– Но какое же? – сказал он. – Так думаешь ли, что весь вид, составляя одно, содержится в каждой из многих вещей – или как?
– Да что же препятствует, Парменид, содержаться ему? – отвечал Сократ.
– Следовательно, будучи одним и тем же самым – во многих вещах, существующих особо, он будет содержаться во всех всецело и таким образом обособится сам от себя.
– Не обособится, – возразил Сократ. – Как, например, день, будучи одним и тем же, в одно и то же время находится во многих местах, и оттого нисколько не отделяется сам от себя; так, может быть, и каждый из видов содержится во всем, как один и тот же.
– Куда любезен ты, Сократ, – сказал Парменид, – что одно и то же полагаешь во многих местах, – все равно как если бы, закрыв завесою многих людей, говорил, что одно находится на многих всецело. Или не это, думаешь, выражают твои слова?
Парменид различает причастность как признаваемый всеми опыт (например, все видят, что сейчас день) и причастность как форму тождества, по виду, числу или чему-либо еще.

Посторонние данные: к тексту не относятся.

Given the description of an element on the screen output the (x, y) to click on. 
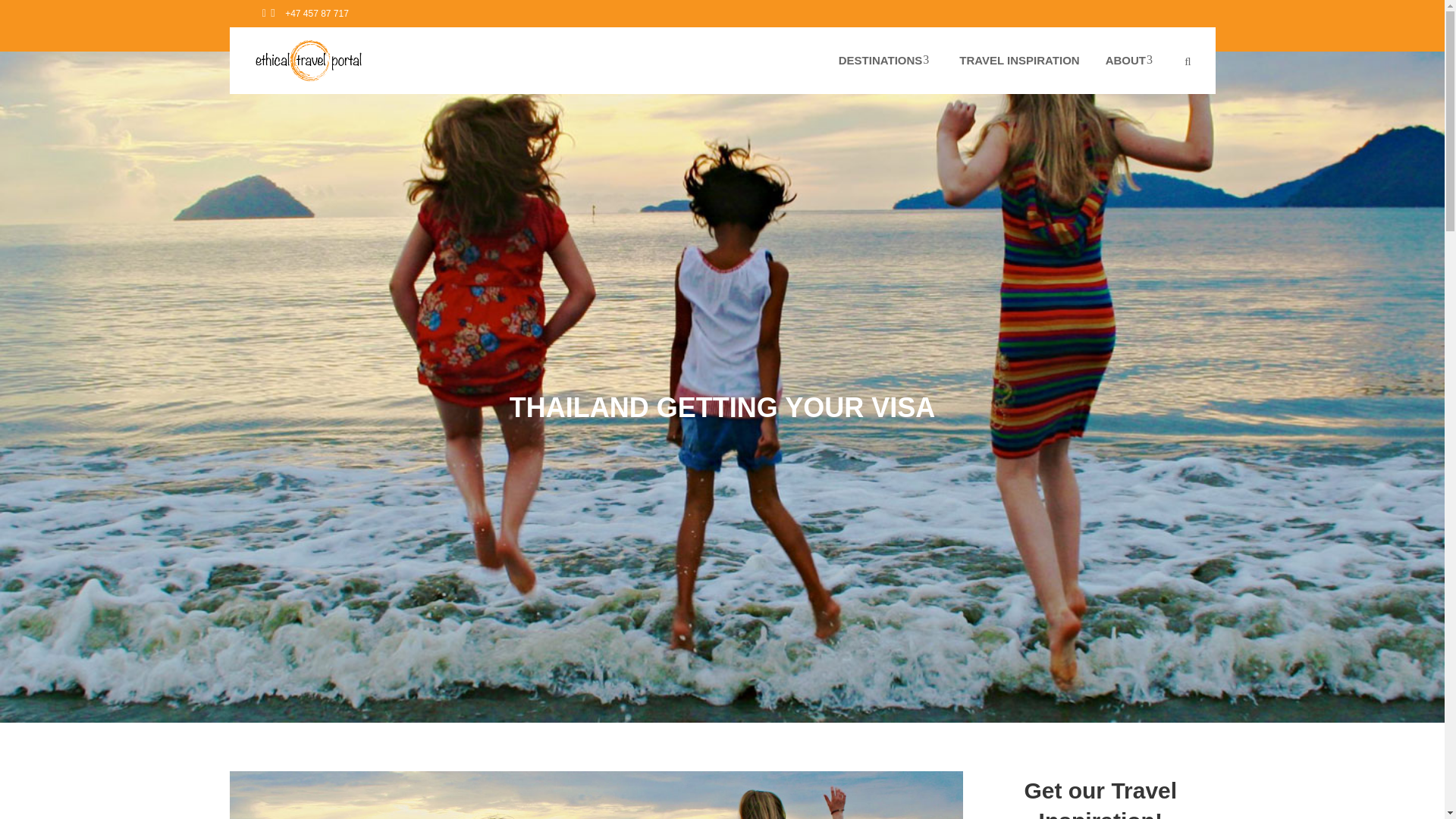
DESTINATIONS (886, 60)
TRAVEL INSPIRATION (1019, 60)
U (1007, 404)
ABOUT (1131, 60)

Первая причастность заведомо обманчива, подразумевая разные понимания, а вторая еще только требует обсуждения.
– Может быть, – отвечал он.
– Так вся ли завеса была бы на каждом или части ее, – по одной?
– Части.
– Стало быть, и самые виды делимы, Сократ, – сказал Парменид, – и причастное им должно быть причастно частей, и в каждой вещи будет уже не целый вид, а всегда часть.
– Представляется, конечно, так.
– Что же? Захочешь ли утверждать, Сократ, что вид, как одно, у нас действительно делится и, делясь, все-таки будет одно?
– Отнюдь нет, – отвечал он.
– Смотри-ка, – продолжал Парменид, – если ты будешь делить самую великость, и каждый из многих больших предметов окажется велик ее частью, которая меньше самой великости, – не представится ли это несообразным?
– Конечно, – сказал он.
– Что же? каждая вещь, получив какую-нибудь часть равного, – которая меньше в сравнении с самым равным, – будет ли заключать в себе нечто, чем сравняется с какою-либо вещью?
– Невозможно.
– Но положим, кто-либо из нас примет часть малости: сама малость будет больше ее, так как это ее часть. И тогда как сама малость окажется больше, то, к чему приложится отнятое, станет, напротив, меньше, а не больше, чем прежде.
– И этого-то быть не должно, – сказал Сократ.
– Каким же образом, Сократ, – спросил Парменид, – все прочее будет причастно у тебя видам, когда не может принимать их ни по частям, ни целыми?
– Клянусь Зевсом! – отвечал Сократ. – Такое дело, мне кажется, вовсе не легко решить.
– Что же теперь? Как ты думаешь вот о чем?
– О чем?
Парменид загнал молодого Сократа в тупик, указав, что причастность подразумевает либо наличие частей, какой-то из которых причастный овладевает, либо то, что причастные друг другу вещи становятся частями какого-то большего целого. Но в первом случае окажется, что идея не равна себе, а во втором – что вещи не равны себе. Сократ уже готов признать, что видов столько же, сколько вещей, и можно установить хотя бы арифметическую тождественность, если другие у него после каверзных вопросов Парменида не получаются.
– Я полагаю, что ты каждый вид почитаешь одним по следующей причине. Когда покажется тебе много каких-нибудь величин, ты, смотря на все их, представляешь, может быть, одну какую-то идею и отсюда великое почитаешь одним.
– Это правда, – сказал он.
– А что само великое с прочими величинами? Если таким же образом взглянешь душою на все, не представится ли опять одно великое, чрез которое по необходимости все это является великим?
– Вероятно.
– Стало быть, тут представится иной вид великости, происшедший независимо от самой великости и от того, что причастно ей, а над этими всеми – опять другой, по которому выйдут велики эти, – и каждый из видов уже не будет у тебя один, но откроется их бесконечное множество.
– Но каждый из видов, Парменид, – заметил Сократ, – не есть ли мысль? – а мысли негде больше быть, как в душах: так-то каждый остался бы, конечно, одним и не подвергался бы уже тому, о чем сейчас было говорено.